Cependant, une des communes fédérées qu’avait fait surgir la révolution, la ville de Cartagena, se défendait encore vaillamment, grâce à la ceinture de forts qui l’entourait et aux navires de guerre dont elle s’était saisie. Représentée par des hommes plus conscients, plus logiques, plus résolus, plus tenaces que la plupart des révolutionnaires de l’époque, la commune de Cartagena se rapprocha beaucoup plus que ne l’avait fait Paris de l’idéal d’égalité et de fraternité entre citoyens et s’attaqua bien plus franchement aux problèmes sociaux : pendant longtemps encore, les prolétaires Cartagénais se rappelèrent leurs heureux : jours de travail et leur bien-être pendant le siège.

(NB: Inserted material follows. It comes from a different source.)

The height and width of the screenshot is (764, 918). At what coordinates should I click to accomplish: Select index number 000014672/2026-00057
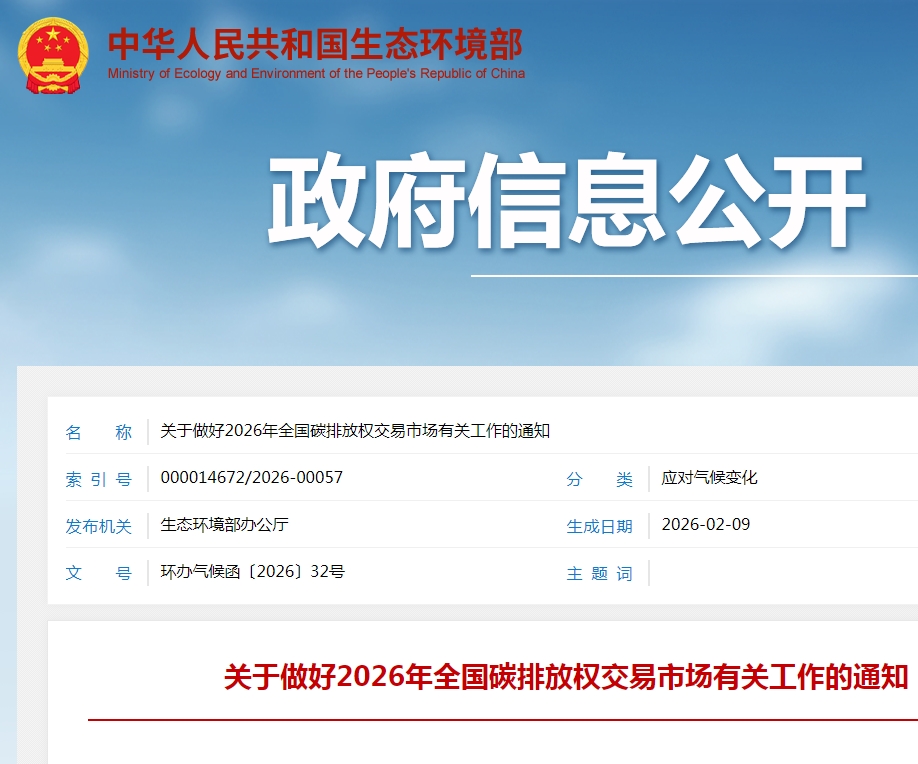(x=251, y=478)
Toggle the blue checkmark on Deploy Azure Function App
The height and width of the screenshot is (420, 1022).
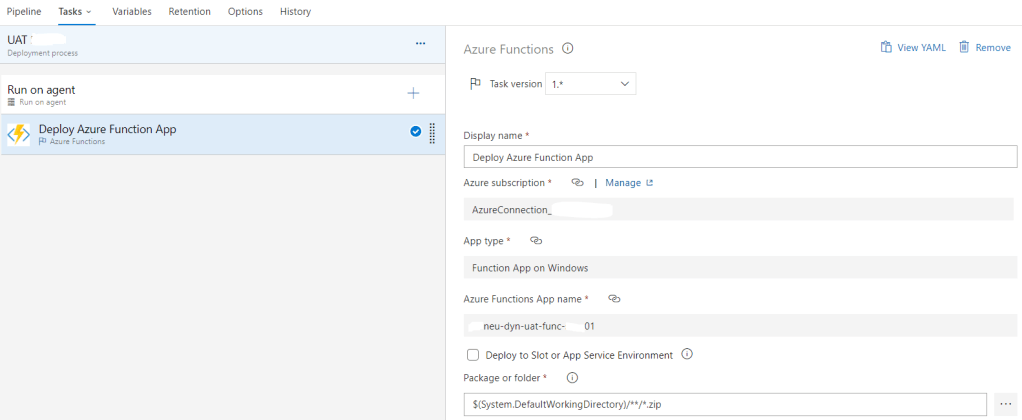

Les défenseurs de la ville avaient pris leur rôle très au sérieux : ils ne craignirent pas (12 juillet 1873) de libérer les quinze cents prisonniers du bagne, et de leur confier l’équipement de la flotte ; avec eux ils entreprirent des croisières en pleine Méditerranée ; avec eux ils livrèrent un combat naval aux bâtiments de « l’ordre » et se présentèrent devant Almeria et Alicante ; puis, lorsque le dernier fort de Cartagena eut capitulé, ils percèrent la ligne de blocus sur le navire cuirassé La Numancia pour aller remettre aux autorités françaises d’Oran les personnages révolutionnaires que la réaction triomphante n’eût pas manqué de fusiller (12 janvier 1874).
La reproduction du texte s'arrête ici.